Friday, June 19, 2015

Sweet hypocrisy.

You can tell that many Kenyans don't really give two shits about what the constitution says about leadership an integrity. No doubt they follow keenly allegations of graft that are broadcast in the media, but they don't think it has anything to do with the price of tea in China. In recent weeks, political and administrative leaders have been in the news regarding goings on at the Moi Teaching and Referral Hospital in Uasin Gishu County.

There is a plan to expand the capacity of the hospital, and this may require either expanding the current facilities or moving the entire establishment to a greenfield site. The contractors, the hospital's director and the Deputy President have been mentioned in connection with this programme. Allegations of bribery and tender-inflating have been made with the director of the hospital being implicated in the allegations. Then the Cabinet Secretary for Health decided to "redeploy" the director to Afya House. That redeployment set the cat among the pigeons.

His replacement, letter of appointment in hand, received a hostile reception from Uasin Gishu MPs and residents alike and not more than twenty-four hours after making his initial tour of the facility, he was headed back to Nairobi and the now-no-longer-former director's redeployment had been rescinded. One of the residents interviewed by Kenya's leading tabloid claimed that had the director been redeployed as had been intended, another member of the Elgeyo-Marakwet would have lost his job, never mind that his redeployment was not a dismissal. (The other Elgeyo-Marakwet civil servant she was referring to was the spectacularly gaffe-prone former Inspector-General to Police, David Kimaiyo, who has since been appointed as the chairperson of the Kenya Airports Authority.)

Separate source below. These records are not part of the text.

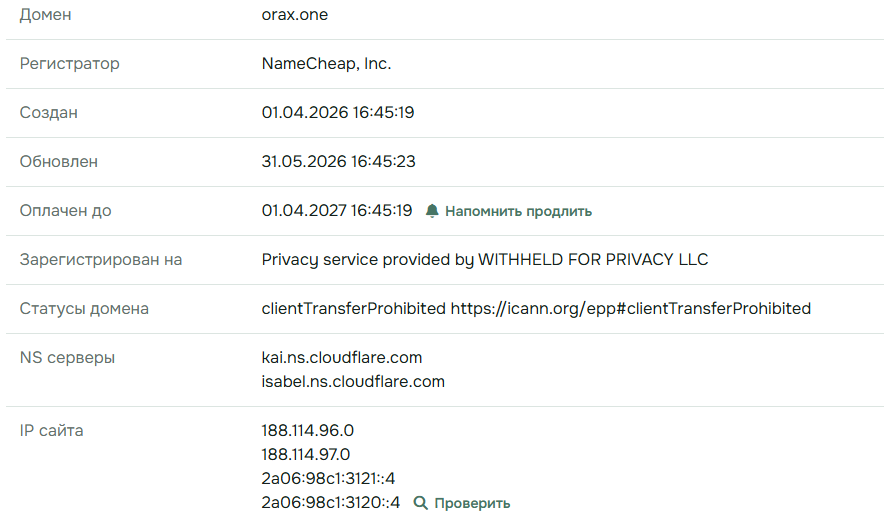Select kai.ns.cloudflare.com name server

(x=342, y=358)
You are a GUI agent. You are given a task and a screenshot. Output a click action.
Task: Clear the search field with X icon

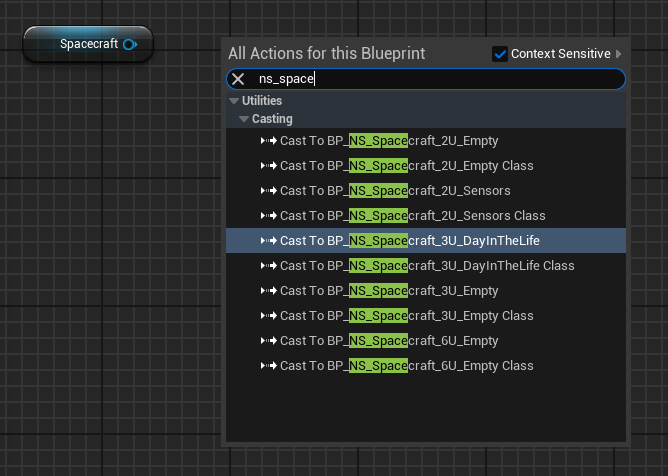(x=238, y=79)
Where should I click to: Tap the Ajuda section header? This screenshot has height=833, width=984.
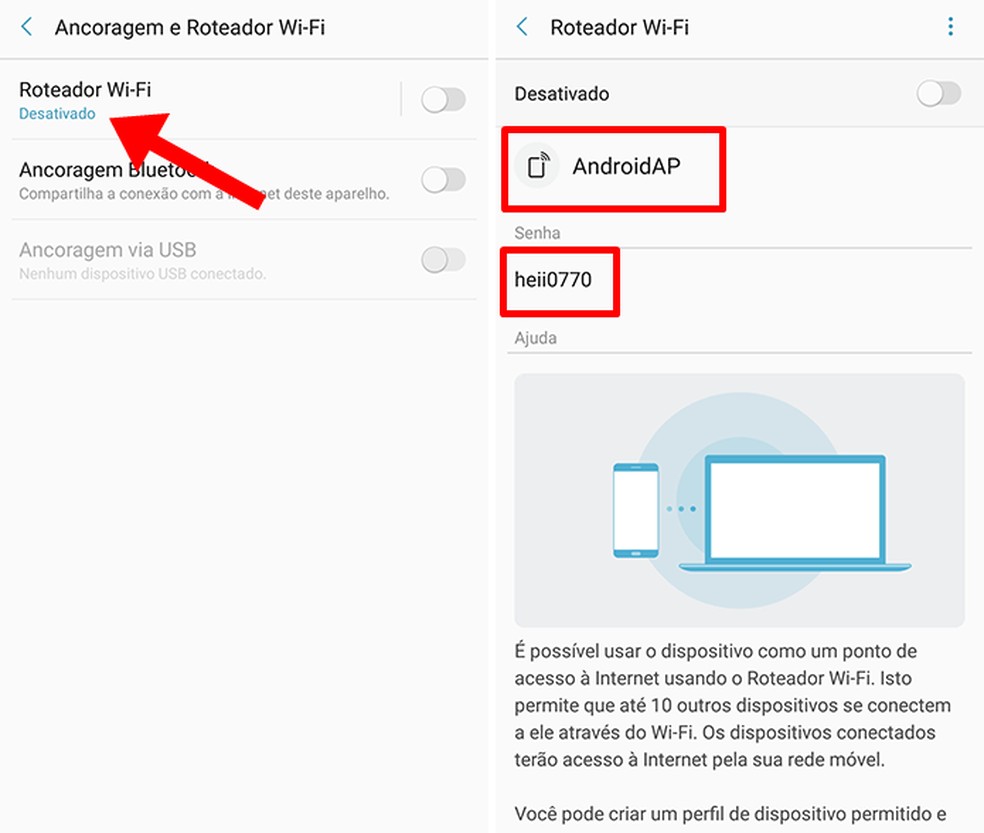(x=535, y=338)
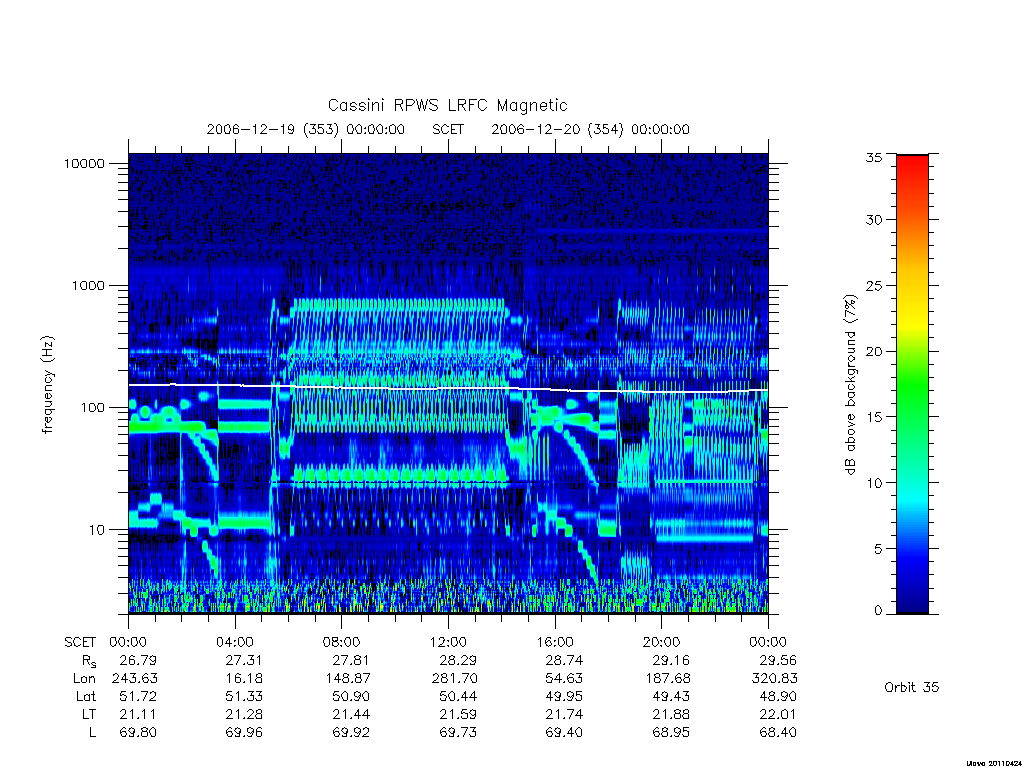Click the 12:00 SCET time tick label

click(x=448, y=642)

What is interesting is that these people who intervened in force on behalf of the director did not care whether the allegations made against him were true or not; they were only concerned with the appearance that Elgeyo-Marakwet would not have senior officers in the government. I am not alleging that it was a this-is-our-time-to-eat reasoning; but it is instructive that they did not want the director to be redeployed to some other position in the government regardless of the accusations made against him in relation to his current bailiwick.

We are a bit schizophrenic when it comes to graft. We hate to part with bribes but we will bridle with rage when "our man" - strange how it is always men - is hounded by the sleuths of the anticorruption commission or uppity Cabinet Secretaries. In the name of measuring up in the big boss stakes, "we" do not want one of our own to be redeployed to some inferior invisible government post because it is seen as a slap in our collective face. We should stop the hypocrisy; and that includes pretending to be outraged with the fantasy being concocted in the NYS that between November 2014 and June 2015, it was entirely reasonable to spend thirteen million shillings on sugar.